When in READ/WRITE mode, the IndexSessionManager creates and manages both a SearcherManager and an IndexWriter.

After any Delete, Add, or Update operation, you must call Commit on the IndexSessionManager to persist changes. Once committed, MaybeRefresh is automatically called on the SearcherManager to keep reads consistent.

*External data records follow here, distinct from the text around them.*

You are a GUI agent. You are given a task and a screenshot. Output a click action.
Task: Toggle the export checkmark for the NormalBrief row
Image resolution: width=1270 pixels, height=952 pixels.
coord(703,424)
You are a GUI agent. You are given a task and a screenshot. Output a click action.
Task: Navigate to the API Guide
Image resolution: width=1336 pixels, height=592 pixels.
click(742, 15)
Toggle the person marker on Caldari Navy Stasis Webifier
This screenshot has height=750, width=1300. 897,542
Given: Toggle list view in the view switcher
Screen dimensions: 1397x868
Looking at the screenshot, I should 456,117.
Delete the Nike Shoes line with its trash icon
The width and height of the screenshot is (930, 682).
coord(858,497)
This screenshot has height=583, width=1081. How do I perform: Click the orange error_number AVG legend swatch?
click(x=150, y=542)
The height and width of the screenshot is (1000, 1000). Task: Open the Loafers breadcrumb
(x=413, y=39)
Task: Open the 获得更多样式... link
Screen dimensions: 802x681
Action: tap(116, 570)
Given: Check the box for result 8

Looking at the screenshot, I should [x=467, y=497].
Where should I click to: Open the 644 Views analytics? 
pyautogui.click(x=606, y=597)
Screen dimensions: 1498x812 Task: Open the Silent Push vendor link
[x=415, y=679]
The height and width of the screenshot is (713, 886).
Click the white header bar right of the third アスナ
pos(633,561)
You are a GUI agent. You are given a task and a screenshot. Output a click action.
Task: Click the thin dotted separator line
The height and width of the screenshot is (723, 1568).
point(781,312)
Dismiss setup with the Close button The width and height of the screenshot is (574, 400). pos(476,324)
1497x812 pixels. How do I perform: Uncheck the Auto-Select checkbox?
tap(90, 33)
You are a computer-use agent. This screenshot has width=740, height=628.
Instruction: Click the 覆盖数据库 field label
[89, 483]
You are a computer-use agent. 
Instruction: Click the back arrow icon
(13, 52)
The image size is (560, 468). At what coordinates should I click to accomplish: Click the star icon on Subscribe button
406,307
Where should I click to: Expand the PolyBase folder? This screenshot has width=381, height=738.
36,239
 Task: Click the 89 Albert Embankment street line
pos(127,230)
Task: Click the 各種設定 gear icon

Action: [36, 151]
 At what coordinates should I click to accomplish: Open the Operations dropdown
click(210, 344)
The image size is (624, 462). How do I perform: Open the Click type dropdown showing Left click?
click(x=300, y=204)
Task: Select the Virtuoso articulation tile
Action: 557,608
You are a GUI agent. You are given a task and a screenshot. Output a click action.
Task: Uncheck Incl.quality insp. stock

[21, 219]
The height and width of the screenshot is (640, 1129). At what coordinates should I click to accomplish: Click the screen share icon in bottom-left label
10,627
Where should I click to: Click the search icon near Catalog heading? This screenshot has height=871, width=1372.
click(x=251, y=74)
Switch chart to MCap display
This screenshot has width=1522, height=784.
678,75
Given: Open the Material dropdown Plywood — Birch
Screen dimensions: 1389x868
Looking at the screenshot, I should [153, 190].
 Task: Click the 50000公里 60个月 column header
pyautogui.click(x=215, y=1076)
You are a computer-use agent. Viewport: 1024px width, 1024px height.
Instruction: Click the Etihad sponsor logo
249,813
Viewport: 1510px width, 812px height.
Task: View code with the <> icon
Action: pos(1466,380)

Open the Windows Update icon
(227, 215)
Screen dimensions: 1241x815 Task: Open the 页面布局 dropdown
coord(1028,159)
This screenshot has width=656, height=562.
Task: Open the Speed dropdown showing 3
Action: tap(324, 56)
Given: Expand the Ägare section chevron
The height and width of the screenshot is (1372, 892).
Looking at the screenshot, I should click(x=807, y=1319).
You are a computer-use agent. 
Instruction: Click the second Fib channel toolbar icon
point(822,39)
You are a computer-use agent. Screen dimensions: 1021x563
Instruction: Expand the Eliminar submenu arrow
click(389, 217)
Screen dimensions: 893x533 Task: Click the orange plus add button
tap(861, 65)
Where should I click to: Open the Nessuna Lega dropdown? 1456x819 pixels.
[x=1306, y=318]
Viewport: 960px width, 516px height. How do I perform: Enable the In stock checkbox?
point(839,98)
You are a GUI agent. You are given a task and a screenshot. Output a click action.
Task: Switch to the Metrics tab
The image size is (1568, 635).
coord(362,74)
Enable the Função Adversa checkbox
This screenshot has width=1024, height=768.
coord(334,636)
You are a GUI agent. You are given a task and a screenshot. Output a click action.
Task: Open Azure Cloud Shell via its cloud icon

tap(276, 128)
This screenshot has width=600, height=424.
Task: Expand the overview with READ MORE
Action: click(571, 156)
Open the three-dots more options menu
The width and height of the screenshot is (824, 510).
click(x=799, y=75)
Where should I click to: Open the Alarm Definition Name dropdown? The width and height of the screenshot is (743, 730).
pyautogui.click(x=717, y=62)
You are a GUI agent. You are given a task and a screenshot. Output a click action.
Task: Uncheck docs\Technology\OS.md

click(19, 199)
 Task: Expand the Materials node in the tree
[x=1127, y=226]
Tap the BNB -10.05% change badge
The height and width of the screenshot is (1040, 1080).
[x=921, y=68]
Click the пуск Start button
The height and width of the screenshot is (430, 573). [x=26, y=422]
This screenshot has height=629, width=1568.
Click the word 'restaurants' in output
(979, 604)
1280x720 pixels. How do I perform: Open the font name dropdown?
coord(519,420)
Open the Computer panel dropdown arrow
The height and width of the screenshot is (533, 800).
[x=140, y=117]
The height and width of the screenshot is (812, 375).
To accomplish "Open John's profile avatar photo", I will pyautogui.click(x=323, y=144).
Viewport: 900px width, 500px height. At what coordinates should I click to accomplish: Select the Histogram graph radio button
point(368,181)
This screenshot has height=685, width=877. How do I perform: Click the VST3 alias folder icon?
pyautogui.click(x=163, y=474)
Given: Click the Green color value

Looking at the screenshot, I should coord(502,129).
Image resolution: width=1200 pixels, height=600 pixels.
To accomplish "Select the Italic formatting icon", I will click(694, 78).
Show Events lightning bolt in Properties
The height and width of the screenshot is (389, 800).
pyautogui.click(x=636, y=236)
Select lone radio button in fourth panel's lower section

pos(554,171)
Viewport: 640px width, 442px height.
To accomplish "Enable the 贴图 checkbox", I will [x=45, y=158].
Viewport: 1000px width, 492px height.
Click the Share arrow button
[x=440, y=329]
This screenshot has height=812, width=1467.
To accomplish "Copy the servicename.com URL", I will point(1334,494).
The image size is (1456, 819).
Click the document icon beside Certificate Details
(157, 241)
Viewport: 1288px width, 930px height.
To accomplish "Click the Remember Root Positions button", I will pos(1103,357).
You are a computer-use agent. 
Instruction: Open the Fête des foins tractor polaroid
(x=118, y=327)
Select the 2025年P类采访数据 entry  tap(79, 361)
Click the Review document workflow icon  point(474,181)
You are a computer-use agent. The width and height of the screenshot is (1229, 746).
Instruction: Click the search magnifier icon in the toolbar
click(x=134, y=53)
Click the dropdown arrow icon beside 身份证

If you have two separate instances — one READ and one WRITE — writing works the same as above, but the read instance requires an explicit mechanism to refresh the index when it goes stale. The following example shows a webhook endpoint that handles this:

private readonly IIndexSessionManager _indexSessionManager;
private readonly IDirectoryManager _directoryManager;

public WebHookController(IIndexSessionManager indexSessionManager, IDirectoryManager directoryManager)
{
    _indexSessionManager = indexSessionManager;
    _directoryManager = directoryManager;
}

[Route(HttpVerbs.Put, "/sync")]
public async Task Put()
{
    foreach (var contextSession in _indexSessionManager.ContextSessions)
    {
        _indexSessionManager.AddLock(contextSession.Key);
        _indexSessionManager.CloseSession(contextSession.Key);
        _directoryManager.DisposeDirectory(contextSession.Key);
        _indexSessionManager.ReleaseLock(contextSession.Key);
    }
}

It is important to acquire a lock before closing and refreshing the index. The lock forces any in-flight reads to wait until the refresh is complete, preventing reads against a partially refreshed or disposed index.